Neoliberale Leistungsbezahlung wurde verhindert und die bisherige Gehaltsstruktur verteidigt. Elternzeit und Neueinstellungen für Unterricht in Kunst, Musik und Sport werden umgesetzt. SchülerInnen bekommen garantiert, dass sie die Bücher ab dem ersten Schultag erhalten.
Die CTU konnte sich nicht in allen Punkten durchsetzen. Die Neueinstellung von SozialarbeiterInnen, Verwaltungsangestellten und Schulkrankenschwestern wird von der Erhebung neuer Steuern abhängig gemacht. Im Bereich Kündigungsschutz gab es teilweise Verschlechterungen und inwieweit die Klassengrößen von teilweise 40 bis 50 Kindern auf 35 reduziert werden, ist noch fraglich. Das große Problem stupider Tests konnte nicht beseitigt werden, aber bezüglich der Unterrichtsgestaltung erkämpften sich die LehrerInnen mehr Freiraum.
Entscheidend ist, dass der September-Streik der CTU die Tore für weitere gewerkschaftliche Auseinandersetzungen weit geöffnet hat. In Illinois befinden sich zur Zeit Beschäftigte von Wal-Mart im Arbeitskampf und in L.A. gehen LehrerInnen in eine Auseinandersetzung.
Obama, der Wahlkampf und die LehrerInnen
Am 6. November wird in den USA gewählt. Ein noch längerer Streik in der heißen Wahlkampfphase wäre dem Establishment ungelegen gekommen. Timing und konsequente Haltung haben sich ausgezahlt. Rahm Emanuel, ehemaliger Personalchef im Weißen Haus, soll im teuersten Wahlkampf aller Zeiten, die letzten Superdollarpakete für Barack Obama schnüren. Obama hat sich zum Streik nicht positioniert, obwohl er keine Gelegenheit auslässt, um zu betonen, wie wichtig ihm die LehrerInnen seien.
Glen Ford von blackagendareport.com bezeichnete in einem Interview mit Amy Goodman (democracynow.org) Präsident Obama als das effektivere Übel, weil weniger Menschen sich gegen Kriege und Kürzungen demokratischer Präsidenten wehren als gegen solche der republikanischen Hardliner.
Der CTU-Streik hat einen Weg aufgezeigt, wie in Zukunft the more effective evil erfolgreich bekämpft werden kann.
Sozialistische Kandidatin mischt Wahlkampf auf
Im Bundesstaat Washington kandidiert mit Kshama Sawant ein Mitglied der Socialist Alternative.

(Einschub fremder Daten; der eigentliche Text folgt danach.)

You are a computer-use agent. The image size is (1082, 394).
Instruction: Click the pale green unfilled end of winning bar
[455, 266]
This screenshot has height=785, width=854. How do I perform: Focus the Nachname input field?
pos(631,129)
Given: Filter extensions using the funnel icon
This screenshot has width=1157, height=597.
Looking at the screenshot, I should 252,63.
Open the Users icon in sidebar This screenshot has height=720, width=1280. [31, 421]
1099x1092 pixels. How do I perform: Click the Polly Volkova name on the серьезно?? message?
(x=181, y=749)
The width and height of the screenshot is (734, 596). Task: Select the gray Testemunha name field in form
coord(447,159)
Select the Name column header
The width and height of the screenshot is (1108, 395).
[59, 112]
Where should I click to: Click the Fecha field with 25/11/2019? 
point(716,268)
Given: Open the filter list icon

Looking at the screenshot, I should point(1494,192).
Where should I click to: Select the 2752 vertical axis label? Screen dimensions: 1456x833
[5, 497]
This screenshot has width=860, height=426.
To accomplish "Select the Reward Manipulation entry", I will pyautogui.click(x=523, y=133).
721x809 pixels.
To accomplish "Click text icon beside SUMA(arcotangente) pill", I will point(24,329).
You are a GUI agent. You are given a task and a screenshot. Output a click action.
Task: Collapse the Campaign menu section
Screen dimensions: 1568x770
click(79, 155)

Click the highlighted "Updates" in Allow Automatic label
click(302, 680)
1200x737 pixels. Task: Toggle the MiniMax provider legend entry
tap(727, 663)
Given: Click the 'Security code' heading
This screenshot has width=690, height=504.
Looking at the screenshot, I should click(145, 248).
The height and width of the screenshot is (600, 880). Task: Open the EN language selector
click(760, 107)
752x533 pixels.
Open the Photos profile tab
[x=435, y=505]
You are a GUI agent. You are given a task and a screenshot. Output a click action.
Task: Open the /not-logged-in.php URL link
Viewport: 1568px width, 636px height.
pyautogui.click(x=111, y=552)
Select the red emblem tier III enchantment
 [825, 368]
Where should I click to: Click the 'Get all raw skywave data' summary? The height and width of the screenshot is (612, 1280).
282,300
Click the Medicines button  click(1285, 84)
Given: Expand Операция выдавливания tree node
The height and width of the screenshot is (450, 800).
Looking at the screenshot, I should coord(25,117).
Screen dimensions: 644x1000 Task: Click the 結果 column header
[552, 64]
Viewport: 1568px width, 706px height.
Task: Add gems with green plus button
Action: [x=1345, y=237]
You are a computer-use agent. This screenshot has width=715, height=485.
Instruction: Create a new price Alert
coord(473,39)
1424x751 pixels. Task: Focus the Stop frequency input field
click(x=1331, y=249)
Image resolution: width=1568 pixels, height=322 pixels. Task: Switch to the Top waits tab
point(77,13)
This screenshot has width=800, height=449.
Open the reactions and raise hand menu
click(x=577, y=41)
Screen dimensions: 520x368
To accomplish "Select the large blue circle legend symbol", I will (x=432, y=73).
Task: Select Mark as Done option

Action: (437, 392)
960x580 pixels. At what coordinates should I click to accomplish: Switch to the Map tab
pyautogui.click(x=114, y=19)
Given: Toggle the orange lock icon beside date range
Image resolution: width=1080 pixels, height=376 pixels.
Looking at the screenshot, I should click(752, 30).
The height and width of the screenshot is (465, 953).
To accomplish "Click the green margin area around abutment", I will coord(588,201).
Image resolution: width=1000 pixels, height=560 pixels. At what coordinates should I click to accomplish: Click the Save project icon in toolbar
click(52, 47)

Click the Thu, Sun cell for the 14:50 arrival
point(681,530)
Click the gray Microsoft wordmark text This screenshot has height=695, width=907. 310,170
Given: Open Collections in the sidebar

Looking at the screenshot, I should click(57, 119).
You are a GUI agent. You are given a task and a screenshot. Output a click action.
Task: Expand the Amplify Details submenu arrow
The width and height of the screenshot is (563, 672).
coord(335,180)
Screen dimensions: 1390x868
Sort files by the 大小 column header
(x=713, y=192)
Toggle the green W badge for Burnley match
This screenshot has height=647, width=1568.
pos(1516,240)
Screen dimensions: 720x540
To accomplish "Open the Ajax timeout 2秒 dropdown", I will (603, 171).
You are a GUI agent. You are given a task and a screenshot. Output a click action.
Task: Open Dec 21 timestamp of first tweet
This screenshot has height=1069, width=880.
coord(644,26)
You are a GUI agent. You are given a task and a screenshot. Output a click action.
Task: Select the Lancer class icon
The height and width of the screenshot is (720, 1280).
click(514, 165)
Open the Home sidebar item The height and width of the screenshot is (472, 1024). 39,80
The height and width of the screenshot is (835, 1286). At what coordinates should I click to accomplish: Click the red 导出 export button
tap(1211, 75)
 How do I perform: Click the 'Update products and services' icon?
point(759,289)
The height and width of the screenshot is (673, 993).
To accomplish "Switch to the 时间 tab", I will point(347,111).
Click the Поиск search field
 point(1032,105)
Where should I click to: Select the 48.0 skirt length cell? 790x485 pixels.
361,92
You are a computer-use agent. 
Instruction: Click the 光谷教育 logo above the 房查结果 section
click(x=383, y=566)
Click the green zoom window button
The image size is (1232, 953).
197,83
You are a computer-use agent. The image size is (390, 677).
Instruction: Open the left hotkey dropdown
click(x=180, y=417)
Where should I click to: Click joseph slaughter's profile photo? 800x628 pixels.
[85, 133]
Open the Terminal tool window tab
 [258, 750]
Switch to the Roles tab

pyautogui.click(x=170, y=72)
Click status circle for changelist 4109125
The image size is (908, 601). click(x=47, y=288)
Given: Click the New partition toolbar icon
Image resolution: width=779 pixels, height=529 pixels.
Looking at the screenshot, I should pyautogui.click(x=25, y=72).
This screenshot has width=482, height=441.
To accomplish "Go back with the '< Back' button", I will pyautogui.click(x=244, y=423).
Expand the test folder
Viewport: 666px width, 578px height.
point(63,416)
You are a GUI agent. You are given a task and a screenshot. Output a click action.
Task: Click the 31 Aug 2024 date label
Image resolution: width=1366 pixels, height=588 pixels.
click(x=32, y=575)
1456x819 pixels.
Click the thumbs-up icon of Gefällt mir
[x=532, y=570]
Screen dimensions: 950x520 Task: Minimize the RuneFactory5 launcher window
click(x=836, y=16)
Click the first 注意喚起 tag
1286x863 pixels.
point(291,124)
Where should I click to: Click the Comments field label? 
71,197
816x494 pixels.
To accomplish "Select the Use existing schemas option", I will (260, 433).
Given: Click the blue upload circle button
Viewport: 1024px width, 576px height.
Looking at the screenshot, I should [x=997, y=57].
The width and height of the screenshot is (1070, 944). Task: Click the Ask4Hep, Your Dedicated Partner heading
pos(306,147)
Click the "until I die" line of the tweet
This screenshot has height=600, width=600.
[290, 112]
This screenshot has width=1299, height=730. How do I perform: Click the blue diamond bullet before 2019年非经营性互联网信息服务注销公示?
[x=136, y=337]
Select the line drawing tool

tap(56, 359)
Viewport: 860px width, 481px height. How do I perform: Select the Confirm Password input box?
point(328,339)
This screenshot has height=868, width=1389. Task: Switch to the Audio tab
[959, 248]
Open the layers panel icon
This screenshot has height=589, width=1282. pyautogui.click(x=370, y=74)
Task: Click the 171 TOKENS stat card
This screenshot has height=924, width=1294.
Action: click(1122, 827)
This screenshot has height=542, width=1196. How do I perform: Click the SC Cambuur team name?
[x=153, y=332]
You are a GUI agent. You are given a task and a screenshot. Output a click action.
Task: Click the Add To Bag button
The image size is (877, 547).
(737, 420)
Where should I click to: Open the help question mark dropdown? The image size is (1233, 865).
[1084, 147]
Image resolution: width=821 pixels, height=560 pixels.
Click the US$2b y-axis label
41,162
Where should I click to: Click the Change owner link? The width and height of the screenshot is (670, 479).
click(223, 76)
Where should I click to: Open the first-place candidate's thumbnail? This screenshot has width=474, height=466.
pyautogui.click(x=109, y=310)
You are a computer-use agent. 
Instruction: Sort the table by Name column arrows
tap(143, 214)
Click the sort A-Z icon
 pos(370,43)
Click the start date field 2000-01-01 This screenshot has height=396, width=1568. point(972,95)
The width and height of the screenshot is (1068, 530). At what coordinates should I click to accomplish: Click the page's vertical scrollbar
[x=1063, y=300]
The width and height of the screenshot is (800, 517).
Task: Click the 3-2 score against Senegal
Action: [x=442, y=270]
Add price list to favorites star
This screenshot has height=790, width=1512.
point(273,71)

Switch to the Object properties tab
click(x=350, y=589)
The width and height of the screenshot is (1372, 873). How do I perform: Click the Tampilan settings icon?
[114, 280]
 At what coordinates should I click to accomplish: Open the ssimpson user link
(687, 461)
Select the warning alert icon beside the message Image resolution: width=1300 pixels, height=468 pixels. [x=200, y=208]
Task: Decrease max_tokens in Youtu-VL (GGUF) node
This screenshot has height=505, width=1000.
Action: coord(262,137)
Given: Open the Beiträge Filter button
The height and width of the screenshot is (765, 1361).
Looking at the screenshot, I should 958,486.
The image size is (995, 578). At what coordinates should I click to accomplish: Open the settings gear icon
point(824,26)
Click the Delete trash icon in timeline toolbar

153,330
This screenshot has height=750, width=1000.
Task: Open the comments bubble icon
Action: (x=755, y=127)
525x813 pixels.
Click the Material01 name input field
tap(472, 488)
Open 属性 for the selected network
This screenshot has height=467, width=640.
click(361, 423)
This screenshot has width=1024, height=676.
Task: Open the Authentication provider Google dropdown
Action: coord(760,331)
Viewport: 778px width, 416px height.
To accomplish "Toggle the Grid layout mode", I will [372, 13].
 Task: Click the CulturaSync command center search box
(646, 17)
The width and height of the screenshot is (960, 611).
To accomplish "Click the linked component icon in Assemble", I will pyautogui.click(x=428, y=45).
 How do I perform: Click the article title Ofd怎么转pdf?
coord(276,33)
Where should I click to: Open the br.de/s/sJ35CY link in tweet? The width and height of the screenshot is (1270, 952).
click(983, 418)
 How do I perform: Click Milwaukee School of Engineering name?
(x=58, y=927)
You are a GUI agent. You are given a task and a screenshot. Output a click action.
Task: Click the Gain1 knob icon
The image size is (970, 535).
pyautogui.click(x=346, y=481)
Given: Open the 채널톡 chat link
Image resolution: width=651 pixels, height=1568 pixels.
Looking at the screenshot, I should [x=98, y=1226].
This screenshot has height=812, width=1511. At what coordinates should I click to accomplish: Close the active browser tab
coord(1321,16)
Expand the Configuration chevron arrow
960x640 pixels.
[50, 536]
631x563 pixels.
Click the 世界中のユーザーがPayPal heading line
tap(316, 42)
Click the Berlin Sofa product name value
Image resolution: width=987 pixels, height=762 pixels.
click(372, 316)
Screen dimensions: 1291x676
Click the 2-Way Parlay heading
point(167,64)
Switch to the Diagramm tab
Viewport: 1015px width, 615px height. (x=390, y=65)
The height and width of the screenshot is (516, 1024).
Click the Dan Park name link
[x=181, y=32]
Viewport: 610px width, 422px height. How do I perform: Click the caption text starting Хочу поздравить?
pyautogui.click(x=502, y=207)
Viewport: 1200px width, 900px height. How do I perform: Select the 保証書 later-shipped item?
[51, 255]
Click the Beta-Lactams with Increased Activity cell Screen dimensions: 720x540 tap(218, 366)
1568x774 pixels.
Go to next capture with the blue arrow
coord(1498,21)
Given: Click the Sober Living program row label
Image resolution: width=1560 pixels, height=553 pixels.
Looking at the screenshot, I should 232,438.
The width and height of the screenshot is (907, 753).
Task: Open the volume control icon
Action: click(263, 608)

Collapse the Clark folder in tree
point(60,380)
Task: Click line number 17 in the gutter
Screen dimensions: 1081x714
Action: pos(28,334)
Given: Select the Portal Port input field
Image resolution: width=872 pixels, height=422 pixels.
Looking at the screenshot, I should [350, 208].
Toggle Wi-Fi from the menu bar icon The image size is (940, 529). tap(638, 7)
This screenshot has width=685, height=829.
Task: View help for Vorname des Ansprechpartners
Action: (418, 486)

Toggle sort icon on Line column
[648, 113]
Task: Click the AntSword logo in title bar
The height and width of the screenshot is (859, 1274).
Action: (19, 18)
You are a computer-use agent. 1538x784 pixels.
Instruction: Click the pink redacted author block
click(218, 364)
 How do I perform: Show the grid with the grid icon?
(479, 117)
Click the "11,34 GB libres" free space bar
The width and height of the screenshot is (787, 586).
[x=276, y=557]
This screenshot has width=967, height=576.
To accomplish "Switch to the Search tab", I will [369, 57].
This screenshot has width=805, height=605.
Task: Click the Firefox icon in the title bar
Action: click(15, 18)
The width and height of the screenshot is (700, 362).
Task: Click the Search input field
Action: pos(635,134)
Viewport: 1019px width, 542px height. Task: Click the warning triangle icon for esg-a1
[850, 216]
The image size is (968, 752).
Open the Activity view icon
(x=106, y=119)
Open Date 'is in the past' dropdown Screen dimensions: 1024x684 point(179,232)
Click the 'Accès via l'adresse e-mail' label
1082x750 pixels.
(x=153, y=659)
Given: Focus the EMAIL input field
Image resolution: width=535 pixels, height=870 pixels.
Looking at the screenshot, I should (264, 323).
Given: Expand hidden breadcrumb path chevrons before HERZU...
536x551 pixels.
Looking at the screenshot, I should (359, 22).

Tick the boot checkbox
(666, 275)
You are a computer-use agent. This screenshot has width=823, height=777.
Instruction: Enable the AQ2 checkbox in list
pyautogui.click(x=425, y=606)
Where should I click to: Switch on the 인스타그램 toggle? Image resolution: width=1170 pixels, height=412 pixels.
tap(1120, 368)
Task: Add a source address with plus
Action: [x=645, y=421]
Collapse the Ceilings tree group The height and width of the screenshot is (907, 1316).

Im 43. Wahlbezirk, in Seattle, fordert sie den Sprecher der Demokraten im dortigen Repräsentantenhaus, Frank Chopp, heraus. Bei der Vorwahl kam sie auf elf Prozent. Unterstützt wird sie unter anderem von der örtlichen Transportgewerkschaft und der Antikriegsaktivistin Cindy Sheehan.